Il popolo dei migranti, gente che fugge dal paese d’origine a motivo di guerre o carestie, persecuzioni religiose, politiche o semplicemente per cercare altre opportunità di vita, è in continuo aumento. Nessuna legge, né dei paesi di partenza né quelli di arrivo, potrà mai fermare questo triste e coraggioso esodo. I migranti che giungono nel nostro paese vivono le stesse situazioni di lacerazioni e di dolore che hanno vissuto i nostri emigrati per l’abbandono della propria terra e degli affetti più cari. Nelle comunità dove ho svolto il mio ministero quasi ogni famiglia aveva e ha parenti all’estero. Tutti hanno vissuto le difficoltà sul piano sociale del riconoscimento e dell’accoglienza. L’unica «casa» dove sono stati accolti e aiutati è stata per molti la chiesa.
Molti immigrati ora provengono da paesi islamici o da paesi ortodossi, e mai abbiamo chiesto o pensiamo di chiedere certificati di appartenenza confessionale a chi bussa alla porta delle nostre chiese: l’accoglienza non fa discriminazioni.
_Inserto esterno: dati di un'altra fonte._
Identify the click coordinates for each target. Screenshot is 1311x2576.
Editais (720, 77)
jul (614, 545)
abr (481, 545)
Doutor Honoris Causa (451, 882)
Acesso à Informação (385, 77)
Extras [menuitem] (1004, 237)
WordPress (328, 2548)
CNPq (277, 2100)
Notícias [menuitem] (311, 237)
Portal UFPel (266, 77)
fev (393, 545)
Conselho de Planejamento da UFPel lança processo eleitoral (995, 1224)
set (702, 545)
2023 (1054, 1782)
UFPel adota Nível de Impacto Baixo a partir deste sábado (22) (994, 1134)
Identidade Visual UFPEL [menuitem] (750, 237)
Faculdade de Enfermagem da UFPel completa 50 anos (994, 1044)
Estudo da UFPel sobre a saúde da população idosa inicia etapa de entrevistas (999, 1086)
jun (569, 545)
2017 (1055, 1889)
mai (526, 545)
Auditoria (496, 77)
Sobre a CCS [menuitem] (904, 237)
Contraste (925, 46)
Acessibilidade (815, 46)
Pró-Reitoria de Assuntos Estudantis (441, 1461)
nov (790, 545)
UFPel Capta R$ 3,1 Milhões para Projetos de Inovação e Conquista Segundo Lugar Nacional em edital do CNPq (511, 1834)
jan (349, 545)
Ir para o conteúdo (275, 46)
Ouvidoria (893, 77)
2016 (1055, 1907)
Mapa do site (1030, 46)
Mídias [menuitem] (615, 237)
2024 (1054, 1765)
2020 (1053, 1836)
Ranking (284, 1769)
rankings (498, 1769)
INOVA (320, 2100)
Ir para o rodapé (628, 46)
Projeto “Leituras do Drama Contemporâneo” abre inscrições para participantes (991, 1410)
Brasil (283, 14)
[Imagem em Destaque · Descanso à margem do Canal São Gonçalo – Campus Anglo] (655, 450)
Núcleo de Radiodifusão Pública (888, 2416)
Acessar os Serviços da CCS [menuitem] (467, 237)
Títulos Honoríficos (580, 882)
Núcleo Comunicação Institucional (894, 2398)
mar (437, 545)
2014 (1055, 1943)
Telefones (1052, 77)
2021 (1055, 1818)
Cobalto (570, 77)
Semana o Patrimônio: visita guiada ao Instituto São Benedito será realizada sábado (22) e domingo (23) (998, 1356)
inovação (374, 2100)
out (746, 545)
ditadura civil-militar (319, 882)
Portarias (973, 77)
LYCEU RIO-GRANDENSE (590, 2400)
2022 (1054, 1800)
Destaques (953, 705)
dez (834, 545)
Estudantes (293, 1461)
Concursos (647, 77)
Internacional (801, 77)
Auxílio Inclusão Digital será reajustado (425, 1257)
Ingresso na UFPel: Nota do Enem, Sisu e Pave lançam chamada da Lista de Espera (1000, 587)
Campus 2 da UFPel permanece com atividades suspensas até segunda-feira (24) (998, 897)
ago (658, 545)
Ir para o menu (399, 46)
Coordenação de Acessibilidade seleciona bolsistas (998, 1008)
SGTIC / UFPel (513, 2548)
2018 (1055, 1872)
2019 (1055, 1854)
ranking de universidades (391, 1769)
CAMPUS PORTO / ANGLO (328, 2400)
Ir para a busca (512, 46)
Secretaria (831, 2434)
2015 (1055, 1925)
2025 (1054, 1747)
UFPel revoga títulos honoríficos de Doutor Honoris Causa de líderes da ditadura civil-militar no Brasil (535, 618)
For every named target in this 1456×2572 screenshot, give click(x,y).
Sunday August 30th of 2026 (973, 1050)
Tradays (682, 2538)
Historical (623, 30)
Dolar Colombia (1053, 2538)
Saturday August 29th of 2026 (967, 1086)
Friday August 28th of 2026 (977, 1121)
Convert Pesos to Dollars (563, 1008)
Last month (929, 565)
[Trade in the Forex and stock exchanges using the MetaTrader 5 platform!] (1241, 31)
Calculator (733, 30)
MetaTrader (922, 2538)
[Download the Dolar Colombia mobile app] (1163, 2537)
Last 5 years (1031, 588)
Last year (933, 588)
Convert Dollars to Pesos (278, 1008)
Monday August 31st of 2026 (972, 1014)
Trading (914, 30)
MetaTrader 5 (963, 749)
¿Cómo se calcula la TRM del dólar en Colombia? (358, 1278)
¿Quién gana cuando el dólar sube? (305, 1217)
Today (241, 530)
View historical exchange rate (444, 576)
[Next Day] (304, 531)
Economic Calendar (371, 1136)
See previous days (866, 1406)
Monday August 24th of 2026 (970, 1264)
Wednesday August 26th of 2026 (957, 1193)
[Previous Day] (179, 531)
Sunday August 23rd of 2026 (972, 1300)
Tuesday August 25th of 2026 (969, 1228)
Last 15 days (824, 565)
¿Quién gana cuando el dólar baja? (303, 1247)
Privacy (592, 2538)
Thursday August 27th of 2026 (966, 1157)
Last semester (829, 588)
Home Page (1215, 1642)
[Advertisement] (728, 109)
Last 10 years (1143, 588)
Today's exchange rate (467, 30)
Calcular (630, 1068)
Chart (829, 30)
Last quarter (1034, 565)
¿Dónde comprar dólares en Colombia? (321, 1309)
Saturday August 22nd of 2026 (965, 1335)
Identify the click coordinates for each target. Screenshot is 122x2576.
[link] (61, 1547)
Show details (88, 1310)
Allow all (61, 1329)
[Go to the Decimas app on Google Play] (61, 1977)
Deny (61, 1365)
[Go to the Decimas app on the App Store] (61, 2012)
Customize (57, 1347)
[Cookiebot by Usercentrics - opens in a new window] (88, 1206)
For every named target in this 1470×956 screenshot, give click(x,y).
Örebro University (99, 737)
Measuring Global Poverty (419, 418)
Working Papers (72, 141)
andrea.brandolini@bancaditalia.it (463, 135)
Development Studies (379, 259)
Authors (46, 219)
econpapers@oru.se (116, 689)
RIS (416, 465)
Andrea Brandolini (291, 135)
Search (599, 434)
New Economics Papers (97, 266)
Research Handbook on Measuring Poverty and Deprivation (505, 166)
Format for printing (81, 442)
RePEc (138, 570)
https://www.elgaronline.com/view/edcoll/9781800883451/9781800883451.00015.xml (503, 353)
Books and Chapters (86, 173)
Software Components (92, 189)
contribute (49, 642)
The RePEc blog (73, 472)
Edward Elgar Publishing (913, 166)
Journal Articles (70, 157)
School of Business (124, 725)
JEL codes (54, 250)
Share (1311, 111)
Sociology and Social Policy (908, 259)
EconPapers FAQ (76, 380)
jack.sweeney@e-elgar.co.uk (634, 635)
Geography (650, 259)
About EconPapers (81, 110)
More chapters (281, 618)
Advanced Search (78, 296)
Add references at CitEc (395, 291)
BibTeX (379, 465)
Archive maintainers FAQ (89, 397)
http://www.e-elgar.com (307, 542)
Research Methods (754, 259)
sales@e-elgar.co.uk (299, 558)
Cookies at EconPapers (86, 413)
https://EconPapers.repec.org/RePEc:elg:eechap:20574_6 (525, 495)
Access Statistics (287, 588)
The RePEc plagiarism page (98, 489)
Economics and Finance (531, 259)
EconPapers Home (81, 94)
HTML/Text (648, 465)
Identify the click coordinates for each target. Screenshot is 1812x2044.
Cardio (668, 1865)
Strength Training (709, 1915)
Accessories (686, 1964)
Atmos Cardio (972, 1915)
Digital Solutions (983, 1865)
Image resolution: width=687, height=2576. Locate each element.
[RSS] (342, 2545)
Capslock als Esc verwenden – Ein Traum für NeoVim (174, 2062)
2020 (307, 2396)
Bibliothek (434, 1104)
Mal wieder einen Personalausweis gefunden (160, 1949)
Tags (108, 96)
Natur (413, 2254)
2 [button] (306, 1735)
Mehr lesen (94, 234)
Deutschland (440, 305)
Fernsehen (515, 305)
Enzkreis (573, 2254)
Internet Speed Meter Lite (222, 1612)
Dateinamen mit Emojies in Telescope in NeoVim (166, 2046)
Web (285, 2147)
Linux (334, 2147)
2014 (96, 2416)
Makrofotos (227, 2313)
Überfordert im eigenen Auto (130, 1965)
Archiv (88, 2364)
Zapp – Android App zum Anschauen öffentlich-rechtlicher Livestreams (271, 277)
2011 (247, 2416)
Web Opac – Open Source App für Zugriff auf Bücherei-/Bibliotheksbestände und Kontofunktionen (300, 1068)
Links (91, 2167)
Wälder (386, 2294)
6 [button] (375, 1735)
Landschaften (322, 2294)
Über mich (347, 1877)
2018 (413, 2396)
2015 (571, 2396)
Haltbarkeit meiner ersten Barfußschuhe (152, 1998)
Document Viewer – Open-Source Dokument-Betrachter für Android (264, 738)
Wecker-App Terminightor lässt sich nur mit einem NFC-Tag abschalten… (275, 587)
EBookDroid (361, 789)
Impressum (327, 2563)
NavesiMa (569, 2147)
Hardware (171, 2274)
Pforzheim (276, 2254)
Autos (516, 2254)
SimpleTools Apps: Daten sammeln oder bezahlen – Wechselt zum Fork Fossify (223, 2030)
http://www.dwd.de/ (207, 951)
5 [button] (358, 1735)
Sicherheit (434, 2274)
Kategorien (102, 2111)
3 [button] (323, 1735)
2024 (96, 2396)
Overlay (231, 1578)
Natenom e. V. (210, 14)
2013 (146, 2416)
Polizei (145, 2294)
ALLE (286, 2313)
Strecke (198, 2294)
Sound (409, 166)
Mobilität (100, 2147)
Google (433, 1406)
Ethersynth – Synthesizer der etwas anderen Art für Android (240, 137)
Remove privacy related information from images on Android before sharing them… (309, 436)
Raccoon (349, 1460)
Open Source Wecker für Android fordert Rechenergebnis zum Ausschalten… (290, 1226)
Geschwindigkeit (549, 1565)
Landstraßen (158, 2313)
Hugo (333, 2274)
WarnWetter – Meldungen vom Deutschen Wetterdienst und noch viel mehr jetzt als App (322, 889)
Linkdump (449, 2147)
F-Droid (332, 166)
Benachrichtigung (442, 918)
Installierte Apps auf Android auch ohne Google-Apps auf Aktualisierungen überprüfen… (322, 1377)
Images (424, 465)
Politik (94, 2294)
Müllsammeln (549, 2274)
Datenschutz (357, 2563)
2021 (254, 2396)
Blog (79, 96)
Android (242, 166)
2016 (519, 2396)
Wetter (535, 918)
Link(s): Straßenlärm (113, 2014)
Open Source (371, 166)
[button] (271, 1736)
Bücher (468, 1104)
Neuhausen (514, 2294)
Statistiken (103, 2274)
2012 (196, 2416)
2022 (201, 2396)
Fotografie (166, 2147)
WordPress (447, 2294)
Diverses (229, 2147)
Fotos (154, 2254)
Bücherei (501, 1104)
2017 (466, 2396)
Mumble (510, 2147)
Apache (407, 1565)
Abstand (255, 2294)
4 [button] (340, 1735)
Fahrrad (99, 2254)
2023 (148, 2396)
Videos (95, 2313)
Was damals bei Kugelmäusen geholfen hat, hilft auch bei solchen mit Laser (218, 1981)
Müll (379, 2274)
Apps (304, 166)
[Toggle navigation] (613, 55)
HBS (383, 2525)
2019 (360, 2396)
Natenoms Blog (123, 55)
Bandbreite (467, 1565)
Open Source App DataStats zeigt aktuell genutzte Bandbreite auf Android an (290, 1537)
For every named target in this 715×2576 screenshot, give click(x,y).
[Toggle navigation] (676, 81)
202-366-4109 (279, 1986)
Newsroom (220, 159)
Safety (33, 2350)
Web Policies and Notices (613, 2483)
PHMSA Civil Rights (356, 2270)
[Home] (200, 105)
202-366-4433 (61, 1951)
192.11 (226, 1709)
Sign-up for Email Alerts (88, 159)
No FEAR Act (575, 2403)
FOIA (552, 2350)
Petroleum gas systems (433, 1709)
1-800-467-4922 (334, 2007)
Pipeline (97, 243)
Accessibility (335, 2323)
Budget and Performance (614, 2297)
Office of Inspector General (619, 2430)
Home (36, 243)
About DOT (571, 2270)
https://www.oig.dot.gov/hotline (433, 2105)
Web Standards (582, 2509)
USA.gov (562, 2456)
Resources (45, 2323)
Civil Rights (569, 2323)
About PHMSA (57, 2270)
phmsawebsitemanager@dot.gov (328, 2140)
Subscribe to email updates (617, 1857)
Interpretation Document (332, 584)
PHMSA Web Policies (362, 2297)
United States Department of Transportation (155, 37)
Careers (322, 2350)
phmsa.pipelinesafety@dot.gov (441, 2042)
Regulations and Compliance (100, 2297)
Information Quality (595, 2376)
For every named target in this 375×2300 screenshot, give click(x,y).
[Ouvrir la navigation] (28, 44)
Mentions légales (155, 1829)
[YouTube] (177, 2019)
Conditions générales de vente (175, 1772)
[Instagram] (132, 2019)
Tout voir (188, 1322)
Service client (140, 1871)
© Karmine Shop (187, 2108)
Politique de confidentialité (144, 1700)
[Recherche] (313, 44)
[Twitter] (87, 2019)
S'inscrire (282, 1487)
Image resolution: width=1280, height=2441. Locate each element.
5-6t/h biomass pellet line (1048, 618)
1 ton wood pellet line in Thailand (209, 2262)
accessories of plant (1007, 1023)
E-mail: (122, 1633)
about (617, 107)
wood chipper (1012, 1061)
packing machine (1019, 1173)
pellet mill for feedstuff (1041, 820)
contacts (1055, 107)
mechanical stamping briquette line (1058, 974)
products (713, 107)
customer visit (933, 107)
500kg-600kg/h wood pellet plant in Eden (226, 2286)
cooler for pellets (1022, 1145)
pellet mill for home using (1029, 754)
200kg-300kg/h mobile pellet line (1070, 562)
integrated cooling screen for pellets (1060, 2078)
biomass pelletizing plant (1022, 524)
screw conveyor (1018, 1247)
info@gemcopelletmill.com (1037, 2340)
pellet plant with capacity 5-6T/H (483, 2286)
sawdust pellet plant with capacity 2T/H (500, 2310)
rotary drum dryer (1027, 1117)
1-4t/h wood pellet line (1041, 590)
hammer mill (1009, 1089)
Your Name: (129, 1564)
L’incontro con lo straniero deve essere testimonianza visibile che «Dio è amore» (I Giov. 4, 16). La terza lettera di Giovanni non solo ci indica il cammino da intraprendere per accogliere gli stranieri, ma ci chiede di riconoscere i testimoni della nostra fede che arrivano da altri luoghi, di vivere l’esperienza di «Essere chiesa insieme».
Molti migranti in Italia sono evangelici. Fratelli e sorelle, membri di comunità cristiane nate dalla predicazione di missionari delle chiese europee che bussano alle nostre porte. Ci chiedono di essere dei testimoni del Vangelo che abbiamo annunciato nelle loro terre e qualche volta anche imposto; ci interrogano con insistenza sulla nostra fede, sui differenti linguaggi liturgici. Allora non può più essere solo accoglienza fraterna, essi diventano parte integrante delle nostre chiese. La condivisione comune della Parola di Cristo, diventa testimonianza di giustizia che coincide con la grazia di Dio. Diventa l’annuncio dell’universalità della Parola. Diversi, ma uniti, nelle reciproche diversità dalla fede comune.
Oggi nessuno di noi è rimasto quello di prima. Il dialogo e il confronto, quando si vivono seriamente, ci arricchiscono, ci cambiano. Le chiese sono i luoghi dove possiamo sperimentare la pluralità, la diversità. L’ascolto di storie di fede diverse dalle nostre portano un «soffio» nuovo per tutti, le loro storie di vita ci aiutano in una riflessione sui loro paesi d’origine e sul nostro. Tutto deve svolgersi nella reciprocità e con «l’allegrezza» della condivisione e dell’amicizia. Le chiese che da anni vivono questa realtà scoprono che dal punto di vista cristiano lo straniero non esiste più. Cristo ha fondato una nuova identità estranea alla logica delle nostre società. In una antica lettera un cristiano scriveva: «I cristiani vivono nelle loro nazioni come stranieri: essi partecipano come cittadini, ma rimangono come forestieri; ogni terra è la loro nazione e ogni nazione è terra straniera». Siamo tutti stranieri in cammino verso Dio.